Серебряные коньки (илл. А. Иткин) - Додж Мэри Мейп 10 стр.


Карл был и прав и не прав, когда сказал, что Катринка и Рихи бесятся при одной мысли, что крестьянка Гретель будет участвовать в состязаниях. Он слышал, как Рихи однажды заявила, что это «ужасно, постыдно, просто позор!», а эти слова — как по-английски, так и по-голландски — самые сильные выражения, какие вправе употребить возмущенная девочка. Карл видел также, что Катринка при этом кивнула свой хорошенькой головкой, и слышал, как она нежно повторила: «Постыдно, позор!» — подражая Рихи, насколько звон колокольчиков способен подражать голосу, исполненному неподдельного гнева. Этого Карлу было довольно. Ему и в голову не пришло, что, если бы не Рихи, а Хильда первая заговорила о Гретель с Катринкой, «колокольчики» так же охотно и звонко стали бы вторить словам Хильды. Катринка тогда, наверное, сказала бы: «Конечно, пусть участвует вместе с нами» — и умчалась бы прочь, тотчас же позабыв обо всем. Но теперь Катринка с милой горячностью заявила: «Позор, что из-за какой-то гусятницы, никудышной девчонки Гретель, состязания будут испорчены!»
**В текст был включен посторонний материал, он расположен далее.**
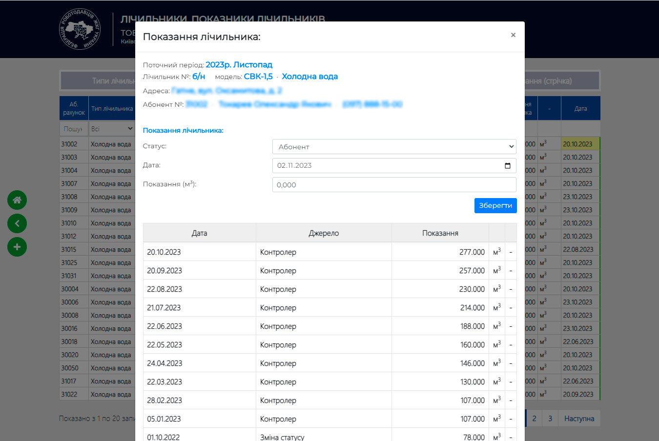The image size is (659, 441).
Task: Click the green plus add button
Action: [17, 247]
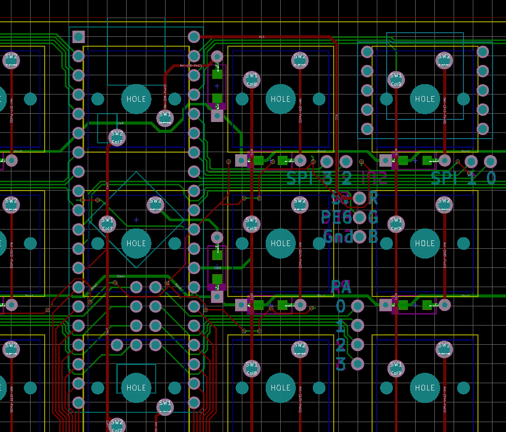Screen dimensions: 506x432
Task: Click the square corner pad of the header
Action: (79, 36)
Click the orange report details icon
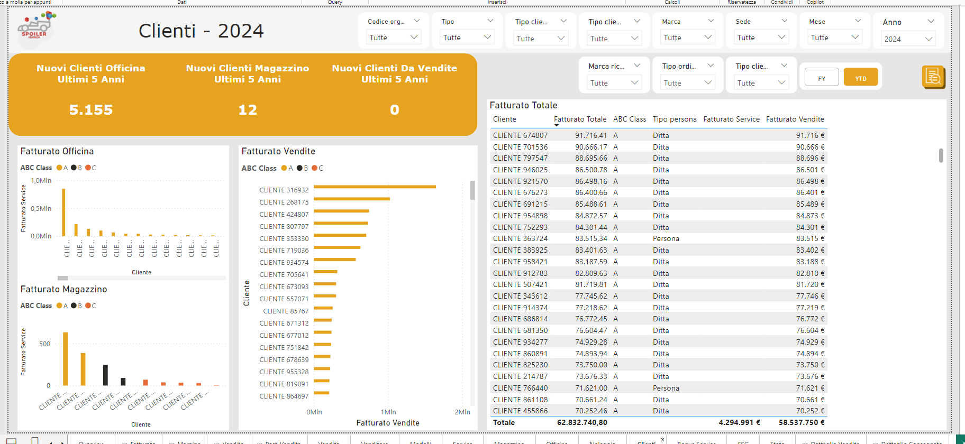965x444 pixels. tap(933, 77)
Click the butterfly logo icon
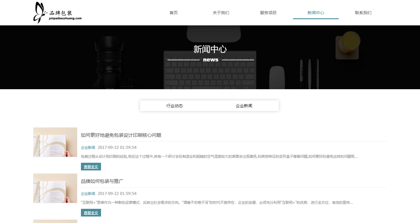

Рихи, богатая и влиятельная (в школьной жизни), имела кроме Катринки других сторонников, которые разделяли ее мнение, так как сами были или слишком беззаботны, или слишком трусливы, чтобы думать самостоятельно.

Бедная маленькая Гретель! Теперь в ее родном доме было очень тяжело и печально. Рафф Бринкер стонал на своей жесткой постели, а его вроу, забыв и простив все, смачивала водой его лоб и губы, плача и молясь о том, чтобы он не умер. Ханс, как мы уже знаем, в отчаянии отправился в Лейден отыскивать доктора Букмана и, если удастся, упросить его сейчас же приехать к отцу. Гретель, в каком-то необъяснимом страхе, по мере сил сделала всю работу по дому: вымела неровный кирпичный пол, принесла торфа, развела нежаркий огонь и растопила лед для матери. Сделав все это, она присела на низенький табурет у кровати и стала упрашивать мать вздремнуть хоть ненадолго.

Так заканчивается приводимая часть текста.